*WHAT YOU HAVE TO DO*
Copy each line containing the word "zoom" from the records that follow, please.

BEGIN MATERIAL FOR THE TASK

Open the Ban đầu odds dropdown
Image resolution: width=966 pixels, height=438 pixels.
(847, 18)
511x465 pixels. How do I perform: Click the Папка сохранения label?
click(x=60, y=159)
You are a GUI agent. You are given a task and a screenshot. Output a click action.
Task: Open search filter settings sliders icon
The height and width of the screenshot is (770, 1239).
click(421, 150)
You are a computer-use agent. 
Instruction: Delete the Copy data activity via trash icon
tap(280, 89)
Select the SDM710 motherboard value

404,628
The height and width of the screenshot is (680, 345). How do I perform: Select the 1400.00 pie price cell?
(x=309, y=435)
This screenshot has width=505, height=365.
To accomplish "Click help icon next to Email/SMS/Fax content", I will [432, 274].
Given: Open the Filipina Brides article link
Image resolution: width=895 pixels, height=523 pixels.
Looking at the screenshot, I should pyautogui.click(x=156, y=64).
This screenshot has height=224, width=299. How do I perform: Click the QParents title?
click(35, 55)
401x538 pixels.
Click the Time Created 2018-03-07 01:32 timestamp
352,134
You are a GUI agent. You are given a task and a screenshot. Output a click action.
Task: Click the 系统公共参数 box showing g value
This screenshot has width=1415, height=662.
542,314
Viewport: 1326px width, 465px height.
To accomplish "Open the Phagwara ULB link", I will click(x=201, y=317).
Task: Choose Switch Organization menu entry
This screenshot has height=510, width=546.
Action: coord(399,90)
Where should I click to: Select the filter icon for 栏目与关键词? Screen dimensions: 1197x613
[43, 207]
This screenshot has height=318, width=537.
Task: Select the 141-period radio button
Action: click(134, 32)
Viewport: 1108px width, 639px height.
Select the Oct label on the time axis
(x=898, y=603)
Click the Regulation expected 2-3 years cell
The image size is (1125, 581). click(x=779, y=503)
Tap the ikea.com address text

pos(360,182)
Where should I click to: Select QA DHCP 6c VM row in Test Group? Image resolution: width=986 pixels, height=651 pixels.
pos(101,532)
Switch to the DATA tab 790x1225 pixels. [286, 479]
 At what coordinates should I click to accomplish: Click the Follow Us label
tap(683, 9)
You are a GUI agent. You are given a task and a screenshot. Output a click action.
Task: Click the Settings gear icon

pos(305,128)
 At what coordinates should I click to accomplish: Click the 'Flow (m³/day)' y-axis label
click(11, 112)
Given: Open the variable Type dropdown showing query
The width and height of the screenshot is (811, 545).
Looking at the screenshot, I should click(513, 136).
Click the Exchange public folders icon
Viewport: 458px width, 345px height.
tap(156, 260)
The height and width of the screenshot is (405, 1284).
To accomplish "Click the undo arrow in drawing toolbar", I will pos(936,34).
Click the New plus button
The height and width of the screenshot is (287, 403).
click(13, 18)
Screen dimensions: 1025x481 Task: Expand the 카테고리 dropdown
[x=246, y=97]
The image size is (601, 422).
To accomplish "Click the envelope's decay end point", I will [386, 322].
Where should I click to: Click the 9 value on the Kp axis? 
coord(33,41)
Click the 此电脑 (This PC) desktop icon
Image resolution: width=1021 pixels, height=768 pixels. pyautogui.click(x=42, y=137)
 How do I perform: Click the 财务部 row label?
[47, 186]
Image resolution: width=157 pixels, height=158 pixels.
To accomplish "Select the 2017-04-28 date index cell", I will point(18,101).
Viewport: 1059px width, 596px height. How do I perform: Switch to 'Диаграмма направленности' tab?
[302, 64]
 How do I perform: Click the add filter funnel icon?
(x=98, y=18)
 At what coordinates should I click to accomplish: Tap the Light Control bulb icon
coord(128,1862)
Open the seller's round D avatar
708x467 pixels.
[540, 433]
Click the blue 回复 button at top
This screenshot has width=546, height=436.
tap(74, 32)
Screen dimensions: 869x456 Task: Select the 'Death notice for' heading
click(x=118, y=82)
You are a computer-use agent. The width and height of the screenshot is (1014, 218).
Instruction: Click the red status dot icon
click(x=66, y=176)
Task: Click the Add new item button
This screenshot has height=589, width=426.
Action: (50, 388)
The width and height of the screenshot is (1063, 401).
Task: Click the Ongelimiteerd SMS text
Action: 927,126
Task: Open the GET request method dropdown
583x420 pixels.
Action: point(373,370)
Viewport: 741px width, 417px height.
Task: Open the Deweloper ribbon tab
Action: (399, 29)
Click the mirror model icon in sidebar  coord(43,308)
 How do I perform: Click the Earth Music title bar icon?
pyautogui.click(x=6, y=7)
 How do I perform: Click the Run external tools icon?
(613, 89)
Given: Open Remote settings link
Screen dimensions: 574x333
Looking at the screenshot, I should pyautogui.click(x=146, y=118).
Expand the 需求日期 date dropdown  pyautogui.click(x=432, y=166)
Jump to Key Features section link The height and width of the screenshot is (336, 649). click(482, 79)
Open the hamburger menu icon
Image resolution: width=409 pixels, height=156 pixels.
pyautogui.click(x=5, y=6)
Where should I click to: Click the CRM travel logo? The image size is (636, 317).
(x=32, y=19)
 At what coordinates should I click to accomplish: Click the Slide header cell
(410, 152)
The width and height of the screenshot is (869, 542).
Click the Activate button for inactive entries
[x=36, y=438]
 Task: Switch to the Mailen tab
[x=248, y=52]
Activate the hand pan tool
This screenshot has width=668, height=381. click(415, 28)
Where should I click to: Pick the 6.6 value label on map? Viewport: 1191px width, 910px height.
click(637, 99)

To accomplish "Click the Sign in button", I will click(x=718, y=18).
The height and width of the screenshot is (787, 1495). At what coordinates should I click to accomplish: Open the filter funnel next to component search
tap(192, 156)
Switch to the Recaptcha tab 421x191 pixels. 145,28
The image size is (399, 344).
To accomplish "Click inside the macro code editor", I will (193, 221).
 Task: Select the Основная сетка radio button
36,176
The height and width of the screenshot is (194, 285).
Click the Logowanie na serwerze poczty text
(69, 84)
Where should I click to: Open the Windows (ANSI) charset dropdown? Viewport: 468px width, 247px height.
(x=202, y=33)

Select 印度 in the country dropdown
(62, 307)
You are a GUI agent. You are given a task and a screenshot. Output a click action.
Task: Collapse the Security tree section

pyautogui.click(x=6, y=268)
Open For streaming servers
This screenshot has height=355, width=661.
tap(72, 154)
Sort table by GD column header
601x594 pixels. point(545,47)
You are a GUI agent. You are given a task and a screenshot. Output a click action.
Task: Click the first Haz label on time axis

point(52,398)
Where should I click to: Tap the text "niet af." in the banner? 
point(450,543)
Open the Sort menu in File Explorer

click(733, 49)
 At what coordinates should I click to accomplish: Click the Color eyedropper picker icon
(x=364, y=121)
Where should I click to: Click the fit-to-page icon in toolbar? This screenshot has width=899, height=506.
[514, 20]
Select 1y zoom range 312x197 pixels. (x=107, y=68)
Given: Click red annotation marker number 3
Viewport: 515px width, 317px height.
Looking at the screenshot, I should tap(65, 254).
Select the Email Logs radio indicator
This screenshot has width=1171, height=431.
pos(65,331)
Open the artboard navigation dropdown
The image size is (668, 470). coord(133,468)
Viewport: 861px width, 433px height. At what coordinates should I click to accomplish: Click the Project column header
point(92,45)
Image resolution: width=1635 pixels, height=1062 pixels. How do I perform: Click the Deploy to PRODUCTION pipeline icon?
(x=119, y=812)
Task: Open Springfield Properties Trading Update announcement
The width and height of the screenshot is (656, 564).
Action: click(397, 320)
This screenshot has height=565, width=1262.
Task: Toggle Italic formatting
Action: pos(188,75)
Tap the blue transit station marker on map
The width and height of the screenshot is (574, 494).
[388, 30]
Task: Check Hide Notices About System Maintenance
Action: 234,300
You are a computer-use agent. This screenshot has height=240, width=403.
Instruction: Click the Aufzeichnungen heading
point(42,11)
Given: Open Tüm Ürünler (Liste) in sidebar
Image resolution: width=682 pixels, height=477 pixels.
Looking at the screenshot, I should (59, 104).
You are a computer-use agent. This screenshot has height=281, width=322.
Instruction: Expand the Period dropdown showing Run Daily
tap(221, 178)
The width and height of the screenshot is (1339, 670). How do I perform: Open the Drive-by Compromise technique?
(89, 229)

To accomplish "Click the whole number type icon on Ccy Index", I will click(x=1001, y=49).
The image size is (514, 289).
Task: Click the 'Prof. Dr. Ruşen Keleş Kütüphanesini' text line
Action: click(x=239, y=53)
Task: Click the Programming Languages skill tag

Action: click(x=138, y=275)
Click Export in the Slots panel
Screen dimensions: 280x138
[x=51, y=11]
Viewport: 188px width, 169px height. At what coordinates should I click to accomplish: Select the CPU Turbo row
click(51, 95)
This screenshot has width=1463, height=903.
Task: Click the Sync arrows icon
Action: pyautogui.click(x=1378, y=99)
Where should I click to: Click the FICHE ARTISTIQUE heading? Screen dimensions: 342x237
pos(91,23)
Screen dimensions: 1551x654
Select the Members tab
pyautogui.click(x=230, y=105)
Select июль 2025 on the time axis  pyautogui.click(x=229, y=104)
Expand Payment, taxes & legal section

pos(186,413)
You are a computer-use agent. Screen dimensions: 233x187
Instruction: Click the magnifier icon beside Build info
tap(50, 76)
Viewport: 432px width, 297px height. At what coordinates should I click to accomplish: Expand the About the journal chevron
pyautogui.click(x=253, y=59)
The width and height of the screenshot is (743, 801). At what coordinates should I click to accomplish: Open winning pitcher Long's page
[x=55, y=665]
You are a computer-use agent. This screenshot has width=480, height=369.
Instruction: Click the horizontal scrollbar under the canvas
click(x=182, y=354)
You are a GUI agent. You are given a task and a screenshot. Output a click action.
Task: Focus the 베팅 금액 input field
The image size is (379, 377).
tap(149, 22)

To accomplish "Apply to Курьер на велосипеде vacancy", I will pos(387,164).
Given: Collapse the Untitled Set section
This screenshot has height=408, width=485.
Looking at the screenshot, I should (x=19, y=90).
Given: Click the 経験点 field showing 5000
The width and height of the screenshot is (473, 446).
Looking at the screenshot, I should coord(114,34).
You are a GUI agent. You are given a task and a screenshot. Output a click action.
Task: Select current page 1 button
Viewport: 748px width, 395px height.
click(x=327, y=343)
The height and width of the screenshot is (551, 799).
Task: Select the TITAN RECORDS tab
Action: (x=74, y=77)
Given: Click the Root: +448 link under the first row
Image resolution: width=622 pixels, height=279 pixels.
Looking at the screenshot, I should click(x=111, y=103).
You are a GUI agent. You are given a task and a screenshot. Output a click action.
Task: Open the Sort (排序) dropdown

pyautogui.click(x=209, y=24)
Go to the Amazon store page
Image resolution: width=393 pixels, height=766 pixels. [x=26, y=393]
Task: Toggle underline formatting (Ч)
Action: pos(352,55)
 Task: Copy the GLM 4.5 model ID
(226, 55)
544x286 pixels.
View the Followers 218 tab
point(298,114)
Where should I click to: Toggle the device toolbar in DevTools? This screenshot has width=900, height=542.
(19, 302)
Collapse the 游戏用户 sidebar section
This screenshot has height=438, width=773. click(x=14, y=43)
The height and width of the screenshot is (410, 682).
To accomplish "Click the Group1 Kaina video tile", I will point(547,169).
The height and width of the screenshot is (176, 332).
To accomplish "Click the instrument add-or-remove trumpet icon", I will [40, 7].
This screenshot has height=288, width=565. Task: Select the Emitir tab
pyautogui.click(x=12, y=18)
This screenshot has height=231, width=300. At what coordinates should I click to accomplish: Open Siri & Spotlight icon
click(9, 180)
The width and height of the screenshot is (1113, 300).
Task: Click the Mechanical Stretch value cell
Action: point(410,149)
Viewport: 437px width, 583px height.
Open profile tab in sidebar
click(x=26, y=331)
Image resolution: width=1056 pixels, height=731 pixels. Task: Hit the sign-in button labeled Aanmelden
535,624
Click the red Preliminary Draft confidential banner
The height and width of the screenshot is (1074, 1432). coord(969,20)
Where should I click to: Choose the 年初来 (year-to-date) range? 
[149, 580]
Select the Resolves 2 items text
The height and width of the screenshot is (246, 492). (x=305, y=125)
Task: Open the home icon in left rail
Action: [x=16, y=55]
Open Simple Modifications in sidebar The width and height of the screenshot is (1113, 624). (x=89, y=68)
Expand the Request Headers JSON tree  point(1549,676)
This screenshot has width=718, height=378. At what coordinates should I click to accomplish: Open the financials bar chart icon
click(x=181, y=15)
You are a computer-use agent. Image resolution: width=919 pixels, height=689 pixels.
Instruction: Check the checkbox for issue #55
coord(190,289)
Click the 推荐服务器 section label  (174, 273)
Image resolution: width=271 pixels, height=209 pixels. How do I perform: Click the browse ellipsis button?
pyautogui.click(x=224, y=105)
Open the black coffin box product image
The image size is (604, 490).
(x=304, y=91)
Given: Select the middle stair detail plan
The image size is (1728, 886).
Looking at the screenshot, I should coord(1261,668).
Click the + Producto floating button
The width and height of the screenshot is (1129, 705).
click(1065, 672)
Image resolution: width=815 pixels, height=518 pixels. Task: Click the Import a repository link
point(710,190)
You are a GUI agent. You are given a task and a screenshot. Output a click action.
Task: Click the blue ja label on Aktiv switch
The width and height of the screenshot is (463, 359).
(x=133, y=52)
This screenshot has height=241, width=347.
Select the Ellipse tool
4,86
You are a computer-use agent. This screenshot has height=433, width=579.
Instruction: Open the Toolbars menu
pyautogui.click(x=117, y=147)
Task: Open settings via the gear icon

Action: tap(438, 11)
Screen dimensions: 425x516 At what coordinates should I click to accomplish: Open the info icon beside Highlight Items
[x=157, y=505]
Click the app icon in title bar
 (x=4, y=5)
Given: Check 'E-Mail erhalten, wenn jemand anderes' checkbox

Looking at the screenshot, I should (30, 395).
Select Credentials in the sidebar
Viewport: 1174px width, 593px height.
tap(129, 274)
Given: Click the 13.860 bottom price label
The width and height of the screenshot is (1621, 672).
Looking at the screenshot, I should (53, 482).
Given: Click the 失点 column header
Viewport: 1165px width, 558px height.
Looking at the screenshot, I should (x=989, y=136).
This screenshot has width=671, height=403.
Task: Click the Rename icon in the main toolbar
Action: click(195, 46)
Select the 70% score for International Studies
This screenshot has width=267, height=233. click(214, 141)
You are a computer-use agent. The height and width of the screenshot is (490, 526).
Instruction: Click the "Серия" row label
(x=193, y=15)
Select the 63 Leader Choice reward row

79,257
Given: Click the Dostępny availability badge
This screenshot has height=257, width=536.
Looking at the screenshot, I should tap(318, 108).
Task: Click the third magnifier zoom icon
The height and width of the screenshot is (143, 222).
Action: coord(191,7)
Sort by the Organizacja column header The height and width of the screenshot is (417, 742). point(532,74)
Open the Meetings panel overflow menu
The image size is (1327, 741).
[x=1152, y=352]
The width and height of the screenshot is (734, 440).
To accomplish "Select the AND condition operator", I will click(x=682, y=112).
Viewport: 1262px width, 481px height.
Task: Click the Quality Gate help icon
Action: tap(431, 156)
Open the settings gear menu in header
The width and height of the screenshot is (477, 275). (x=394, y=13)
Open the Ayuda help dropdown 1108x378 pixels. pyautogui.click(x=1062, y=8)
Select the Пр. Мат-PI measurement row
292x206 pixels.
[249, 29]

END MATERIAL FOR THE TASK

*ANSWER BOX*
Select 1y zoom range 312x197 pixels. (x=107, y=68)
Task: Click the third magnifier zoom icon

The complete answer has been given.